The department, headed by Julian Fantino, is spending an additional $4 million on advertising this year in what the Veterans Affairs minister says is an effort to separate the truth from “misinformation” that has circulated regarding the treatment of former soldiers.

But Jenny Migneault demanded answers about the funding Thursday, chasing after the Veterans Affairs Minister as he left the House of Commons committee hearing.

“Mr. Fantino, I’m just a vet’s spouse,” she shouted at the minister. “You’re forgetting us, once more. We’re nothing to you.”

Fantino did not stop to answer questions from reporters or Migneault, saying he had to get to a vote in the House of Commons. The incident was reminiscent of another uncomfortable encounter Fantino had with veterans who demanded answers over the closure of federal offices.

Fantino’s office told Thursday evening that the minister was not aware of Migneault’s presence among the crush of reporters shouting questions.

The minister’s office also said that they have reached out to Migneault and her family in the past. Citing privacy concerns, Fantino’s office declined to comment further.

But a frustrated Migneault told reporters Thursday that she was “offended that a man like that is supposed to be the one who is so proud about my husband’s service? C’mon, that’s a joke.”

Migneault said while she’s pleased that Veterans Affairs is funding a service dogs program and new training initiatives, the money set aside for an advertising campaign should be re-directed to help families like her own.

“What about us? The spouses, the caregivers, the ones who live 24 hours a day with their heroes,” Migneault said. “Nothing for us?

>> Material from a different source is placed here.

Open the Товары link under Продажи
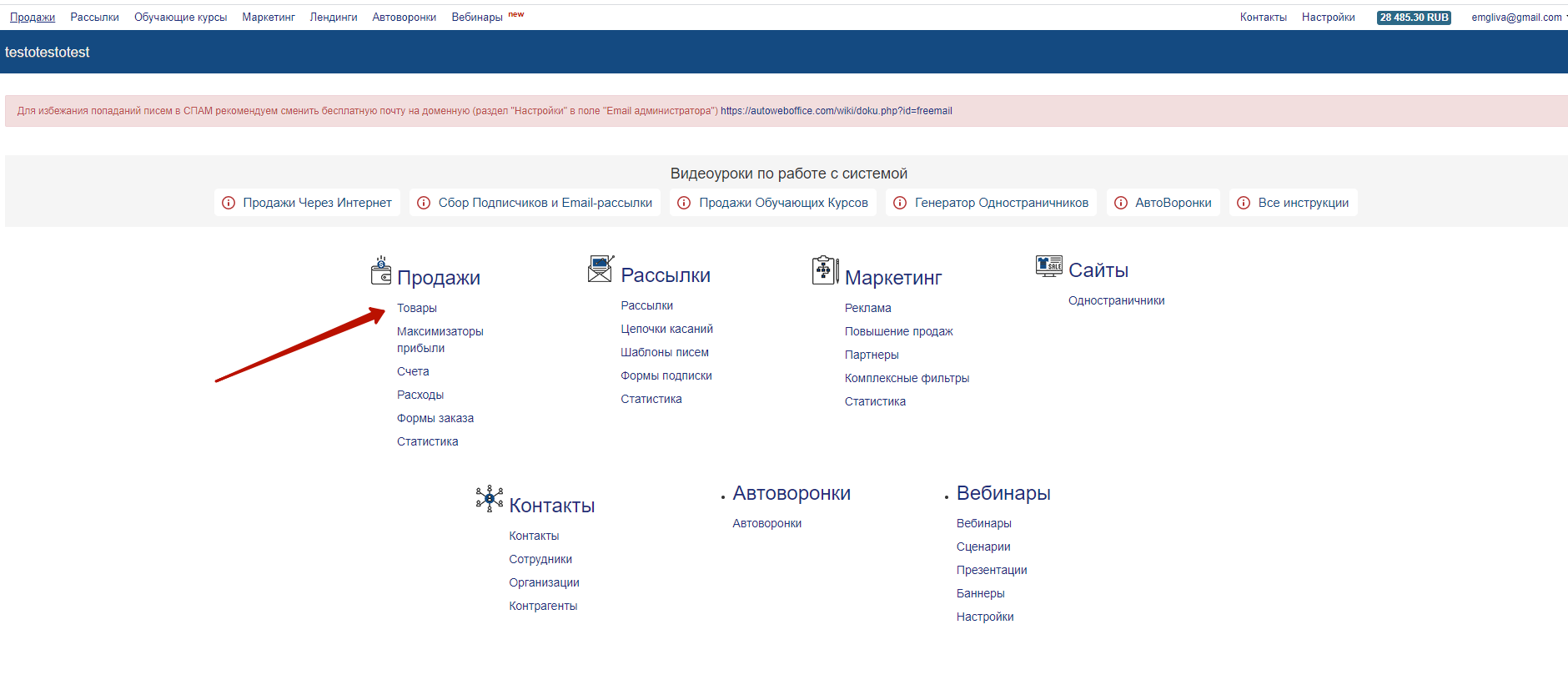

We have no training whatsoever.”

Fantino defended the increase in advertising in committee.

“We are faced with the bantering that goes back and forth about what is or isn’t (covered); what facts and non-facts are; and also the fear mongering,” Fantino told the hearing.

But Migneault, who has been a strong advocate for spousal benefits and caregiving status for families of military personnel suffering from PTSD, says her pleas are being ignored.

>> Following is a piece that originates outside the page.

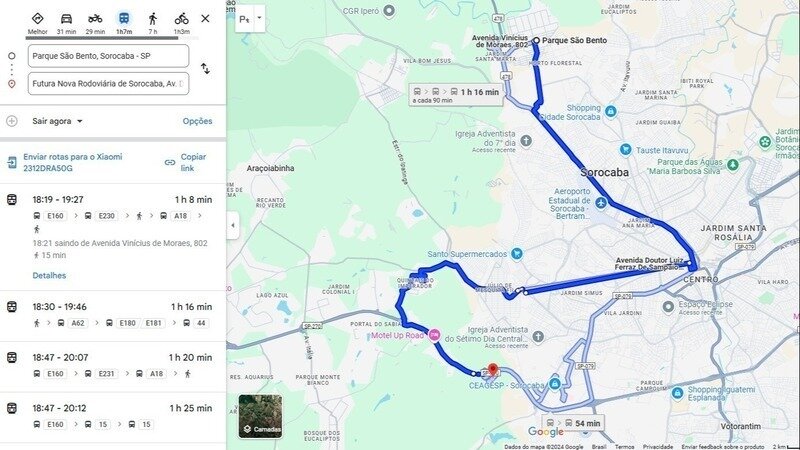Select the Melhor best-route travel mode
The image size is (800, 450).
37,19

She said she was never informed about PTSD, which her husband Claude Rainville, a 20-plus year veteran of the service, was diagnosed with eight years ago.

In a recent interview with CTV News, Migneault that she lives in constant fear that her husband will end his own life.

“I cannot work anymore because I have to take care and be with my husband and I’m OK with that,” Migneault told reporters. “But please, give me back my dignity and give me the tools I need to be there for my husband.”

Migneault said she has tried to secure an appointment with Parm Gill, parliamentary secretary for Veterans Affairs, but has yet to receive a response.

Meanwhile, Veterans Affairs says the ads, some of which are TV spots that will air during the NHL playoff series, try to promote the department’s efforts to transition personnel from military to civilian life.

Critics have called the ads misleading, while opposition parties said the Conservatives are trying to promote themselves with funds that could be used for improved programs and benefits.

"I'm wondering how you can justify for us your department spending more on advertising -- a $4-million increase in advertising -- and less on the actual programs themselves," Liberal critic Frank Valeriote said.

In committee, Fantino could not say how much of the advertising dollars are going toward the prime-time ads.